Abstract

FOORMAN, BARBARA R., and KINOSHITA, YOSHIKO. Linguistic Effects on Children's Encoding and Decoding Performance in Japan, the United States, and England. CHILD DEVELOPMENT, 1983, 54, 69-77. Within a referential communication task that required both the production of attribute description that uniquely identified 1 wooden animal from an array of wooden animals and comparable correct selections through comprehension of such descriptions, we compared the effect of linguistic structure on encoding and decoding performance of 120 5and 7-year-old children from Japan, the United States, and England. The linguistic structure was the encoding and decoding of attributes of size, color, pattern, and shape. In English such coordination can be accomplished through prenominal adjective ordering rules (e.g., a little brown spotted dog). In Japanese the ordering of these attributes is quite flexible. Subjects performed similarly on tests of short-term memory and perceptual matching.
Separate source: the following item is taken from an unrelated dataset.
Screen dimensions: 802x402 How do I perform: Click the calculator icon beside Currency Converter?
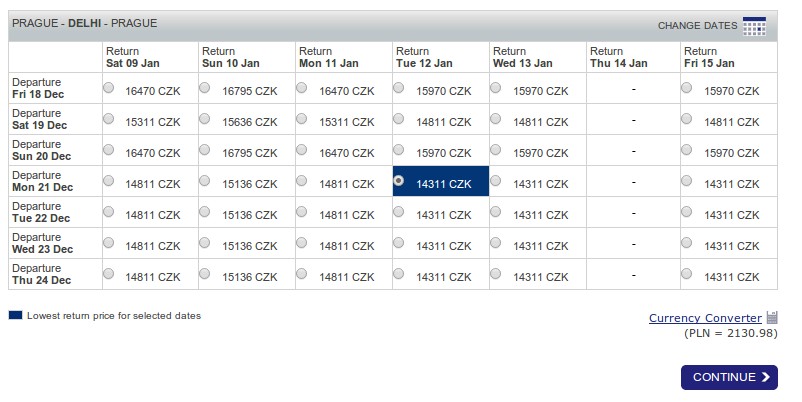(772, 317)
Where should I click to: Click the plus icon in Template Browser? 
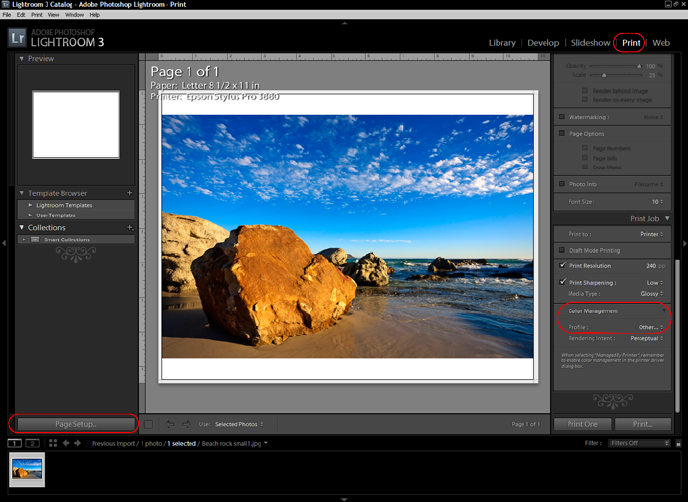tap(130, 193)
However, Japanese children produced more informative messages than American children after feedback, as well as comprehended more of their own encodings and adult encodings. Not until age 7 were the American children able to comprehend adults' descriptions. These procedures were replicated with British children and the decoding task was expanded with scrambled orders of attributes. Results suggest that differences in adjectival ordering rules as well as stylistic variation affect encoding and decoding accuracy.